Не осталась в стороне от этой лексики и риторики и знать. Дружина объявляет Изяславу, что готова умереть, но его «честь налезть» — так как это говорится перед битвой за владение Киевом, очевидно, что под «честью» имеется ввиду княжеская власть в её зримом и конкретном воплощении — киевском «столе». Юрию Суздальскому заявляют берендичи, что они умирают за Русскую землю и «головы своя» складывают «за честь» его: конечно, они имеют ввиду прежде всего добывание им киевского стола. Галичские «мужи» говорят своему молодому князю Ярославу, только взошедшему на галичский престол после смерти отца, перед решающей битвой с Изяславом за Галич: «како ны будеть отець твои кормилъ и любилъ, а хочемъ за отца твоего честь и за твою головы своя сложити.., ты еси у нас князь один, оже ся тоб‡ што учинить, то што намъ д‡яти...»137 «Честь» здесь тоже обобщённое понятие, под которым разумеется и победа в этой конкретной битве (поражение было бы «соромом»), и княжеская власть в Галиче в лице Ярослава и его отца, и даже, возможно, те почести и награды, которые дружина получала от Владимира и Ярослава и ценность которых тоже в том, что они исходят от князя.

Последний пример — один из редких случаев, когда есть основания предполагать, что и по отношению к дружине может говориться о «чести». Ещё раз в Киевском своде о «чести» знати говорится, когда летописец осуждает бояр-предателей Игоря Ольговича, которые, приняв от своего князя «велику честь», нарушают ему верность138 . Здесь слово «честь» употреблено в том же смысле, как и в ПВЛ в рассказе о предательстве Блуда — т.е. почести и награды от князя своему приближённому.
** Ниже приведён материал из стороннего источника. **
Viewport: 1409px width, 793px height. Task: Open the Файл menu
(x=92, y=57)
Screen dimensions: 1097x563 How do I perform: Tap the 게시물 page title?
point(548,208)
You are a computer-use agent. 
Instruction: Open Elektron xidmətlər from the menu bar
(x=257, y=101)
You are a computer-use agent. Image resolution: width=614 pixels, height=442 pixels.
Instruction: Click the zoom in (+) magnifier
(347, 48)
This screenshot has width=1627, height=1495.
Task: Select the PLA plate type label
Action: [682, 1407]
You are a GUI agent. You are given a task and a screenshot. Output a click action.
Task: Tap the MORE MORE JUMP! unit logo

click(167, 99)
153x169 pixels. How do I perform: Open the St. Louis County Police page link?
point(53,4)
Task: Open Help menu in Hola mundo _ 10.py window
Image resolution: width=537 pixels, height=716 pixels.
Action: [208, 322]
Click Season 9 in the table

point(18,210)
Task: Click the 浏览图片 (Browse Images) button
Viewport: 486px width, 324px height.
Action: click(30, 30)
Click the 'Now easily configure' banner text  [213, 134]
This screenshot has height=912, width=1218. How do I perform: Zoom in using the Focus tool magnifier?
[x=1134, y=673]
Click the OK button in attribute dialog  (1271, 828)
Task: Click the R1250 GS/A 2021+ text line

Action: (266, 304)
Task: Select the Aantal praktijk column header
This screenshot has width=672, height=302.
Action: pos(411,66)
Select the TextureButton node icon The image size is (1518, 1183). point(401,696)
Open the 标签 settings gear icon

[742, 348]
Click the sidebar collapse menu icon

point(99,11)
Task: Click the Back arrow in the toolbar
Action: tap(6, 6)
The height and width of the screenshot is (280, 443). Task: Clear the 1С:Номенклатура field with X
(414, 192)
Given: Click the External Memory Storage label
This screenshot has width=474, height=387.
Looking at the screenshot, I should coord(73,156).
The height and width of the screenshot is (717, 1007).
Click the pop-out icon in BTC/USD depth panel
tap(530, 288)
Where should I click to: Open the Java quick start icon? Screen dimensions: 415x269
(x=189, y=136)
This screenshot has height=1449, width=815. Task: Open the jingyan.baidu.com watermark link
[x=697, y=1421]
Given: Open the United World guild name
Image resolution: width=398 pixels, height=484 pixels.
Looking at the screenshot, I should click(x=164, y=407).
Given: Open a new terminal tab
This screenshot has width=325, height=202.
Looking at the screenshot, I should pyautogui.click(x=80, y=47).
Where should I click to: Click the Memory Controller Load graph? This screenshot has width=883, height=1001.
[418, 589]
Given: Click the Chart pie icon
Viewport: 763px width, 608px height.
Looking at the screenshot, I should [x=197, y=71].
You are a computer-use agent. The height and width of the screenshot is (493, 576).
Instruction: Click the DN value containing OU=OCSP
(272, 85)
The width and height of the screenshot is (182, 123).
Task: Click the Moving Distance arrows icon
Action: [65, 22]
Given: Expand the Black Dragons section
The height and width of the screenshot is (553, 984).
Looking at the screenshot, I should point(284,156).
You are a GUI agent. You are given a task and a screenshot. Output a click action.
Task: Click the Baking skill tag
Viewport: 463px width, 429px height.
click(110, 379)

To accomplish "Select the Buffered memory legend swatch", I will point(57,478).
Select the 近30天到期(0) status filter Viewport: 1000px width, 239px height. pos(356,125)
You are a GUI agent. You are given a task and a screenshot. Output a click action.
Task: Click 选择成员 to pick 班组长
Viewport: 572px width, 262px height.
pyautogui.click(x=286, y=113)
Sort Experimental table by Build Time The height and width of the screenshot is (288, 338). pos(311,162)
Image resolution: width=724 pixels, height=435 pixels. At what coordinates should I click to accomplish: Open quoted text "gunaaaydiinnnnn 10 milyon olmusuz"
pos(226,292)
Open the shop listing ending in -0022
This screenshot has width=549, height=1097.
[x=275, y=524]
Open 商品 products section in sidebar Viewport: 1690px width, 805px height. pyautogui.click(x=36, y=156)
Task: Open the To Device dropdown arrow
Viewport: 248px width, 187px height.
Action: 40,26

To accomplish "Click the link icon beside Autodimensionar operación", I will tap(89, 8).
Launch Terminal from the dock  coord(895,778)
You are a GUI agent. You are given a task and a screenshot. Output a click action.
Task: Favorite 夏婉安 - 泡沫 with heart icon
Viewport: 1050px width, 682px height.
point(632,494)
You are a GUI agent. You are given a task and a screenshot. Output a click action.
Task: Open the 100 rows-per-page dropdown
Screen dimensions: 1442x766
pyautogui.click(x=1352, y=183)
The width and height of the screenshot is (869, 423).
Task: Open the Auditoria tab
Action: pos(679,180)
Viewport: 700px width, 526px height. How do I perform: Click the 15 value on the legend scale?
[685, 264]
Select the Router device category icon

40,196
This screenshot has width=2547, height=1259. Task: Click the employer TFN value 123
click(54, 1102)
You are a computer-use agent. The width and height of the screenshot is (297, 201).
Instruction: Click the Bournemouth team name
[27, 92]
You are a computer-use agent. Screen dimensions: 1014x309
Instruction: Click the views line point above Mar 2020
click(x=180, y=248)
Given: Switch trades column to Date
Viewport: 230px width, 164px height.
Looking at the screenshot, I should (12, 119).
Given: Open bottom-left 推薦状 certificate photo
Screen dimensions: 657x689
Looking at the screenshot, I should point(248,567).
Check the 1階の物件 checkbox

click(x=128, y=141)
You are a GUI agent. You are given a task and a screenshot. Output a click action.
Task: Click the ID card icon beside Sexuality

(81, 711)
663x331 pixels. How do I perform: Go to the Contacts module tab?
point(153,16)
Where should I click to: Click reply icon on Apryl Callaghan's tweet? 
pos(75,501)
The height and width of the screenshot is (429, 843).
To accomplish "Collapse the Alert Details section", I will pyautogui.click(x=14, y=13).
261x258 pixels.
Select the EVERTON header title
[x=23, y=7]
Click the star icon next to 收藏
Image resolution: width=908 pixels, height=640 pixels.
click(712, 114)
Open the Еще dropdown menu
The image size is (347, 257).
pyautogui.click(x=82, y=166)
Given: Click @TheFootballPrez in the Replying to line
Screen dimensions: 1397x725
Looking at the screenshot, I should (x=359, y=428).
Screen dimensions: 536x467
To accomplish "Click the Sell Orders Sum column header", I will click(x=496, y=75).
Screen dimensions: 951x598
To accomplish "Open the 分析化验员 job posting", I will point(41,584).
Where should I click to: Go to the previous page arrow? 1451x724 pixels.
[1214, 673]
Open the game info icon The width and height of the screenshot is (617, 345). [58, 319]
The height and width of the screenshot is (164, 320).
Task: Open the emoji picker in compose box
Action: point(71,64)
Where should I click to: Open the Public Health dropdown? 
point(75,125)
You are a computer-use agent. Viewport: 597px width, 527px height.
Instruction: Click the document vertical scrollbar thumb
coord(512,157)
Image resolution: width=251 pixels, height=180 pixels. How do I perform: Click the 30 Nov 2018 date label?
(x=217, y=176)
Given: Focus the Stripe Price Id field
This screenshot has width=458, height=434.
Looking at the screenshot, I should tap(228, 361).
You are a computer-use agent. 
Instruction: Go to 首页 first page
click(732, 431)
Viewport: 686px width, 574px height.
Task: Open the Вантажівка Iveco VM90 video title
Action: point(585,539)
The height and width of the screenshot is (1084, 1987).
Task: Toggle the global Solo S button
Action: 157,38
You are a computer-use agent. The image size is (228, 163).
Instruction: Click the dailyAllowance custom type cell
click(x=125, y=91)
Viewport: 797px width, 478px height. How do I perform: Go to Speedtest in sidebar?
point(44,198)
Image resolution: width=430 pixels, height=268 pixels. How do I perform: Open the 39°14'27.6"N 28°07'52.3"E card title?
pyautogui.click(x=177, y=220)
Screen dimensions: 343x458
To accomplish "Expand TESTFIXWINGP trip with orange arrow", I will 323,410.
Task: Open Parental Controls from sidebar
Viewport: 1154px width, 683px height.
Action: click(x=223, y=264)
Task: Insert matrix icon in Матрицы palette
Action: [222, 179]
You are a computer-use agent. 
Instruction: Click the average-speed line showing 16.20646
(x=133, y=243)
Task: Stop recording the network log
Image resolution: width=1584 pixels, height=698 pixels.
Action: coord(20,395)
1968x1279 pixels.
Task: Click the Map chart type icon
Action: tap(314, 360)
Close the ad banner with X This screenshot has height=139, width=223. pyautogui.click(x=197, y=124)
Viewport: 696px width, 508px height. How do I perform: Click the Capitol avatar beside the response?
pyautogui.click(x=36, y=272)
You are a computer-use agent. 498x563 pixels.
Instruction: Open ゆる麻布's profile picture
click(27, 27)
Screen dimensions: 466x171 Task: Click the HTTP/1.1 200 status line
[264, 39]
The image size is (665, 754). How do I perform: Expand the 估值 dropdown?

Прямой смысловой связи с понятием о статусе того, кто получает их, и с его личным достоинством здесь не чувствуется.

В Галицко-Волынской летописи употребление слова «честь» приблизительно сходно с тем, какое мы подробно проследили на материале Киевского летописного свода: этим словом описываются торжественные события и княжеский сан, княжеская власть. К сожалению, нет ярких примеров, когда в понятии «честь» (или «бесчестье») распознавался бы оттенок личного оскорбления, хотя в этом произведении для описания межкняжеских отношений нередко используется также понятие «сором», которое тоже сближается по значению с «бесчестьем». Мы обратим внимание только на два случая, когда слово «честь» применяется в отношении не князей и не духовенства, — оба раза речь идёт о знати.

Под 1219 г. рассказывается, как князь Мстислав, занявший галицкий престол, «показал милость» галицкому боярину Судиславу и «честью великою почтивъ его и Звенигородъ дасть ему». Под 1231 г. упоминается о смерти в бою одного из дружинников Даниила Романовича, некоего Шельва, и ему даётся такая характеристика: «б‡ бо храбръ и во велиц‡ чьсти умертъ»139 . Если в первом случае мы имеем дело со знакомым по более ранним летописям пожалованием боярина «честью» (здесь имеется ввиду, видимо, назначение на должность посадника), то во втором впервые прилагается к человеку, не облеченному княжеским саном, тот оборот, который ранее употреблялся только по отношению к князьям. Этот факт заставляет предполагать, что и другие значения и смысловые оттенки понятия «честь», в том числе выявленные нами по Киевскому своду, могли, наверное, применяться не только к князьям, но и другим светским людям — например, представителям знати.